Along with the growing came a little pain. The church was saddled with a heavy mortgage, and the depression years only added to the burden.
The many chicken dinners, bazaars, special offerings, joash boxes, oyster suppers, and door-to-door canvassing was barely enough to pay the interest on the mortgage.
As always, the good Lord provides...
The old parsonage had not been used as such for many years and was being rented. To help pay the Mortgage, it was decided to sell the parsonage. In August of 1932 the parsonage was sold to Mr. and Mrs. Leonard Clark. In 1941 the Church was finally able to pay off it's mortgage
The growth in the church was spiritual, as well as physical and although Coalburg had never had it's own pastor, always being part of a two point charge, the membership however remained faithful. During this period they were able to begin a Vacation Bible School program, and in 1938 Coalburg had it's very first Homecoming service.
In 1949 Coalburg had it's first regular morning service. With the continued growth of the congregation came the need for expansion. In 1954 the basement was extended. In 1956 an upstairs addition was erected to provide classrooms. In 1957 the Sanctuary was remodeled, making it the worshipful place it is today, minus the Estey Electric Organ that was installed in 1958.
In 1960 Rev. Martin Shepard, answering the call of the Lord, gave up his career to take up full time ministry. A house at 6723 Chestnut Ridge Rd. was purchase to accommodate our first, full time pastor.
The years from 1960 until today may have seen the most rapid growth in Coalburg's history. The Church underwent many face lifts and renovations. Not only did the building grow and change, but the congregation of this church in the country, were able to reach many with new programs, and brand new ministries.
In May of 1961 the church purchased the land for our parking lot from Mrs. Harmon DeCota. With this additional land some thought was given to building a new church and parsonage on the land, this idea, however was abandoned.
In 1969, Coalburg celebrated a century of service and ministry. "Upon this rock I will build my Church; and the gates of hell shall not prevail against it." Matthew 16:18.
In 1980 the church underwent another major face-lift. Upstairs, the Chancel was extended, and downstairs the kitchen space was doubled. In the following year additional land was purchased from Raymond Thomas for parking..
1985 was a year that few in Coalburg will forget. The destruction wrought by a tornado, although devastating, served to unite the community. In the end many of the residents, and the Church were closer and stronger for the experience.
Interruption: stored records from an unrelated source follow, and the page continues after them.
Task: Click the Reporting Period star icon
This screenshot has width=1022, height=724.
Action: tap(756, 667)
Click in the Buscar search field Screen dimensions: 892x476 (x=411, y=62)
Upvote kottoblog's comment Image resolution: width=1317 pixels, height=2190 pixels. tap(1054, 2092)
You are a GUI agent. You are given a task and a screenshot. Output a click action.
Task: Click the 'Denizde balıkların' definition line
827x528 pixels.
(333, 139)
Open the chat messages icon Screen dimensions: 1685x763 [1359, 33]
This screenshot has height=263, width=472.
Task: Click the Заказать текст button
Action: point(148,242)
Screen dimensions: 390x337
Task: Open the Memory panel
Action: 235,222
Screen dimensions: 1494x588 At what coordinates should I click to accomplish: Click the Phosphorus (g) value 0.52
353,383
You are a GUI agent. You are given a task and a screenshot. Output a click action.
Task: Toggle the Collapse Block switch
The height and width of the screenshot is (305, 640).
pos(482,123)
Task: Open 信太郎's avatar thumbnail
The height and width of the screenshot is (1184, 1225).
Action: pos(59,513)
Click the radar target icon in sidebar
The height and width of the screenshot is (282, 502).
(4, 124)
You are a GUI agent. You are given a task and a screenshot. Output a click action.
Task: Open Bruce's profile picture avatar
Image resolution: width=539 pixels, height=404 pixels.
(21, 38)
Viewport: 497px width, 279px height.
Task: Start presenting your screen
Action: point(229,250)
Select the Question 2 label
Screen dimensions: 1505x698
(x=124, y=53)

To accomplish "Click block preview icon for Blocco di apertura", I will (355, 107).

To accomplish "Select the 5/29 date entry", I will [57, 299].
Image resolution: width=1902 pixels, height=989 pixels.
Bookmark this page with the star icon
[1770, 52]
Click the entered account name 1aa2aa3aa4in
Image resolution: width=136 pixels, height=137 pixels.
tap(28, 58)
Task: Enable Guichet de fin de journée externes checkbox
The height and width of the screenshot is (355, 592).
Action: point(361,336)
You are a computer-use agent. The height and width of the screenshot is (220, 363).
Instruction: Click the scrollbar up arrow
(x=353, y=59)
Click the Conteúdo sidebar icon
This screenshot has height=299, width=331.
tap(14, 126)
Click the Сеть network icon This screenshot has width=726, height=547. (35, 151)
The parsonage was also a victim of the tornado. In that same year, the church, like the community, pulled together and began to rebuild. Rather than rebuild the old Parsonage, a new one was built behind the Church,. It is through the hard work and dedication of many of the members of Coalburg United Methodist Church that we have the beautiful parsonage that exists today.
Always looking to minister to others, Coalburg UMC began a new ministry in 1989. Under the guidance of Marie Silsbe a clowns ministry was born. Today the Coalburg Christian Clowns and Friends are actively spreading the gospel of Jesus Christ.